Аполлоша оглядел меня озадаченно, потом что-то сообразил, покачал головой и укорил меня:
– Нехорошо, Надежда Победоносная, смеяться над старым человеком!
– Уж над старым!
– А как же! Мне четыреста восемьдесят семь лет! Представляете? Семидесяти лет умер один дед, второй прожил шестьдесят семь, одна бабушка шестьдесят девять, вторая восемьдесят три, отец – семьдесят два, маме сейчас восемьдесят да самому сорок шесть. Вот и считайте. Четыреста восемьдесят семь.
Говорил Аполлон Аполлинарьевич грустно и резко сразу, и я притихла, поняла, что он всерьез.
– Из них только педстажа лет триста, если не больше. А вы, двадцатидвухлетняя дебютантка, пытаетесь поставить эти триста лет на колени.
Вот не ожидала такого поворота.
– Помилуйте, Аполлон Аполлинарьевич! При чем тут предки?
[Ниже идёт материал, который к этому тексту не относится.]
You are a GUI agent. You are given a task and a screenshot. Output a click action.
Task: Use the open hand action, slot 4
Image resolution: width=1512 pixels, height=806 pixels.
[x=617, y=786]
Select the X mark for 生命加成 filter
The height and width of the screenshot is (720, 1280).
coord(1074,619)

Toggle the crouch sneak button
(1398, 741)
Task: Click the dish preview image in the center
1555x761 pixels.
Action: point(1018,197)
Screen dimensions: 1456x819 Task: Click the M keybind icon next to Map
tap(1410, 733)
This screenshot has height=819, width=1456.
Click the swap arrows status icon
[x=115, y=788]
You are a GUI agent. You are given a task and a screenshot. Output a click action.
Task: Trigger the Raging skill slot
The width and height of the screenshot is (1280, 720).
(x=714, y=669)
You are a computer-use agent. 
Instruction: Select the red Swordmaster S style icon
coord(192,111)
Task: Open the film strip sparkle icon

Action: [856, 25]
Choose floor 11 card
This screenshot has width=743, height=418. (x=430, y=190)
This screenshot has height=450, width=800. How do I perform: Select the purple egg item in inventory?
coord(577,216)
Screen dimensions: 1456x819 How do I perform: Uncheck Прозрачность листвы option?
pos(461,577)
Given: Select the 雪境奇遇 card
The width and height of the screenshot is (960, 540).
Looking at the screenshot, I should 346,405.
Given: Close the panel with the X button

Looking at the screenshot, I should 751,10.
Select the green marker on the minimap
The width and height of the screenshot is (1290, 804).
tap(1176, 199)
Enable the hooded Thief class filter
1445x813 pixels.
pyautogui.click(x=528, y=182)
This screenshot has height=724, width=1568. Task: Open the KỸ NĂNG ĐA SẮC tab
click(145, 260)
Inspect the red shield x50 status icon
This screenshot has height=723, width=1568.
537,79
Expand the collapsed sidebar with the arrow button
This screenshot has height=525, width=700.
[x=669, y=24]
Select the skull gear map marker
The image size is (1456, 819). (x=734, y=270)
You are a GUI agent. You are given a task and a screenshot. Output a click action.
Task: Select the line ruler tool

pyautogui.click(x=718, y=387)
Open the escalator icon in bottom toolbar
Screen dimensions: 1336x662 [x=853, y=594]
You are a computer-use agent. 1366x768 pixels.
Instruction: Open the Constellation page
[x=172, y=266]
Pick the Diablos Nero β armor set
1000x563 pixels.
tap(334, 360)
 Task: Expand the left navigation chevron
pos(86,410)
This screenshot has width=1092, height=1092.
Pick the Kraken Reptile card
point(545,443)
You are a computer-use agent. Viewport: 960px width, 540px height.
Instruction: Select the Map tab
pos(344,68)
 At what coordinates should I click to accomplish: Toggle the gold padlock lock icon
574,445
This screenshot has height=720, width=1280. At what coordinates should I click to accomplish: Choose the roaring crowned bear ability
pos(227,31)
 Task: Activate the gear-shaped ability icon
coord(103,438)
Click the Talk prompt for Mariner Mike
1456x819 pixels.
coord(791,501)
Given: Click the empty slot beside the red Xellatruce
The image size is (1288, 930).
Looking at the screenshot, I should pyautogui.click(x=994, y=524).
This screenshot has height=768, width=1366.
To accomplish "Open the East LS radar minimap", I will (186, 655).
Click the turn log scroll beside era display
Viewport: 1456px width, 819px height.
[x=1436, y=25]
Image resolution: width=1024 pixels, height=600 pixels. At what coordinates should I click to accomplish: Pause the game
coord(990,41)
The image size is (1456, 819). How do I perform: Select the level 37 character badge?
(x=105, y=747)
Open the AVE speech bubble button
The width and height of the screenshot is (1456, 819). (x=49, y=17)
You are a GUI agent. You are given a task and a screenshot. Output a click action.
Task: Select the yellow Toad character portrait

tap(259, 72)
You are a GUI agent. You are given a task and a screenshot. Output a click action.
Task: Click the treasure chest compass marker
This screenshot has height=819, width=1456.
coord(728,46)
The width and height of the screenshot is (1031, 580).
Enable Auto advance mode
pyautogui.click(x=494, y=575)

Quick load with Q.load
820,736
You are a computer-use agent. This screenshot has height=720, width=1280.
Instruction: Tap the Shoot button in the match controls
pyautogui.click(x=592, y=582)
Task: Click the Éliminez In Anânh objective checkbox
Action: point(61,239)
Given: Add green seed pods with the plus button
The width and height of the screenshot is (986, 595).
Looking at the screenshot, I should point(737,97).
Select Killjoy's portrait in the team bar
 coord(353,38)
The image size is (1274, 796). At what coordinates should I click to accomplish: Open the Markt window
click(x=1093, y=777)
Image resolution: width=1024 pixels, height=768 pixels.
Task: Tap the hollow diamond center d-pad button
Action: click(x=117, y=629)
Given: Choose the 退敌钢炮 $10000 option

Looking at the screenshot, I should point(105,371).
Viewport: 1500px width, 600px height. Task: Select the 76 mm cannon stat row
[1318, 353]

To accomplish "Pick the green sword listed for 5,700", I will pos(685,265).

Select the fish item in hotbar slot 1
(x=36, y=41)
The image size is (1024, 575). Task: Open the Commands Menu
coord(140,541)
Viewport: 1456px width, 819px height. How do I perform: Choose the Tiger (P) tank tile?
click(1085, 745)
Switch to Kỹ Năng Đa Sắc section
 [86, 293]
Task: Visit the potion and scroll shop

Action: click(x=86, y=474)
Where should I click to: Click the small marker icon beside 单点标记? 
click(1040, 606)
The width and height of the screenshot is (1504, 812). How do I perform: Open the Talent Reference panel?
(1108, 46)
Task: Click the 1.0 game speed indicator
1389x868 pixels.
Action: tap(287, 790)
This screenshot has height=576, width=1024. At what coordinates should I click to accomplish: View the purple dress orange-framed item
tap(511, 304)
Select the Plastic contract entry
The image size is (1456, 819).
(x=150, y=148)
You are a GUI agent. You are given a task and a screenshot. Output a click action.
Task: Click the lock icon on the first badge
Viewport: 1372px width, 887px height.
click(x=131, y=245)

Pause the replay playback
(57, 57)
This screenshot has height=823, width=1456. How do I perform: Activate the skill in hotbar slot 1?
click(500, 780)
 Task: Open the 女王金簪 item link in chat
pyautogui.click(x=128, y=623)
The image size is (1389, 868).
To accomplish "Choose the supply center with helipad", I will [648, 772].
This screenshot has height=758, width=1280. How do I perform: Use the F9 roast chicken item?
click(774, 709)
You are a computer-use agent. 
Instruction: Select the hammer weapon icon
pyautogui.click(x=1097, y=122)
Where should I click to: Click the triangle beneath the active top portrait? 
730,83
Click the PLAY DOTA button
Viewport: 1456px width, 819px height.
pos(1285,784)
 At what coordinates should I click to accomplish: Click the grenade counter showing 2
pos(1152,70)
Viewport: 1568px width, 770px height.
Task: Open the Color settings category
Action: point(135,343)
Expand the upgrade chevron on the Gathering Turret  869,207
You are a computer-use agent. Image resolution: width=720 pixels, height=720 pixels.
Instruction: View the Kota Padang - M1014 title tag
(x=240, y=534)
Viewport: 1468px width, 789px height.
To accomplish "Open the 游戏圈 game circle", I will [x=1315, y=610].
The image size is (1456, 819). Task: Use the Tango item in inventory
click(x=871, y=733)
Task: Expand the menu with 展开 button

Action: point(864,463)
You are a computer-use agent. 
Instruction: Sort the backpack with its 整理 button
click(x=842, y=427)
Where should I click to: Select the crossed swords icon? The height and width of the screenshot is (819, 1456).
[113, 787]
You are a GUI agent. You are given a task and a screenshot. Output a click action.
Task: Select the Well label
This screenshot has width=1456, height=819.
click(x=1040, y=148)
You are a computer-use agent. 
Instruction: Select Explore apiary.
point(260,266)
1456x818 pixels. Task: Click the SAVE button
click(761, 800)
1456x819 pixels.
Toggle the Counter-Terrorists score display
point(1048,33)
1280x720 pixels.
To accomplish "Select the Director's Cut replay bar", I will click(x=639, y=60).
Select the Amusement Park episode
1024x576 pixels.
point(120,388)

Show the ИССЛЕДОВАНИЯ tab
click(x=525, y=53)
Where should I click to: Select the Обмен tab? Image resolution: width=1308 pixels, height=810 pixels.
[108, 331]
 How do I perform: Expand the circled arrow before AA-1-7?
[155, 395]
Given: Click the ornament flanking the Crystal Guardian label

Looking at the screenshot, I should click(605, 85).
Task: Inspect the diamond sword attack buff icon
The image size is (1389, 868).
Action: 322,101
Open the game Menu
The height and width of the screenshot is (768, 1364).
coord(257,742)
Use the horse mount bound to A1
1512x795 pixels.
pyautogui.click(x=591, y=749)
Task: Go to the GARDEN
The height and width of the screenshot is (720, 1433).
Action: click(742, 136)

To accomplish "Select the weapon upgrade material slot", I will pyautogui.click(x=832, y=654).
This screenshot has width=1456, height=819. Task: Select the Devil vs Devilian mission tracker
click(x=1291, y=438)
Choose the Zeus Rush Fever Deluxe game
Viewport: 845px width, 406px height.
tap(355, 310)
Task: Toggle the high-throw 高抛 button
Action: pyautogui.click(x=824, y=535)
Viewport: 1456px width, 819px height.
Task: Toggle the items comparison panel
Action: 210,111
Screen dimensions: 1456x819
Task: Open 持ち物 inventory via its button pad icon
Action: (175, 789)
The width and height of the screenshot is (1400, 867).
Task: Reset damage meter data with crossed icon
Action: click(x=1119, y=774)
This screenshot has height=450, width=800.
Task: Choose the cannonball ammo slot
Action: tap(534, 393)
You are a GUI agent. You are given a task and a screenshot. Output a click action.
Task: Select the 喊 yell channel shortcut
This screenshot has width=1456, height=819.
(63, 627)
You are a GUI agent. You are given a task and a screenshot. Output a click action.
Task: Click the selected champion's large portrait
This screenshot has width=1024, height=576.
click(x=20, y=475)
– При том! – воскликнул он сердито, глядя куда-то в сторону. – При том, что я не знаю, как вам ответить. И себе как ответить.
Он закинул руки за спину, сгорбился, совсем на колобка стал похож и двинулся совершенно невежливо впереди меня, никакого внимания не обращая, как он выразился, на дебютантку, выкрикнув напоследок из-за плеча:
– Случай у нас нетипичный! Нет главных наших помощников! Родителей!
– Слушайте, Аполлон Аполлинарьевич, – крикнула я, обгоняя его. Я даже подпрыгивала от радостного возбуждения. Мне казалось, гениальная идея озарила меня. – А если съездить к специалистам?
– Куда? – остановился директор, нелюбезный оттого, что сам не мог ничего придумать.
– К Мартыновой, в детский дом.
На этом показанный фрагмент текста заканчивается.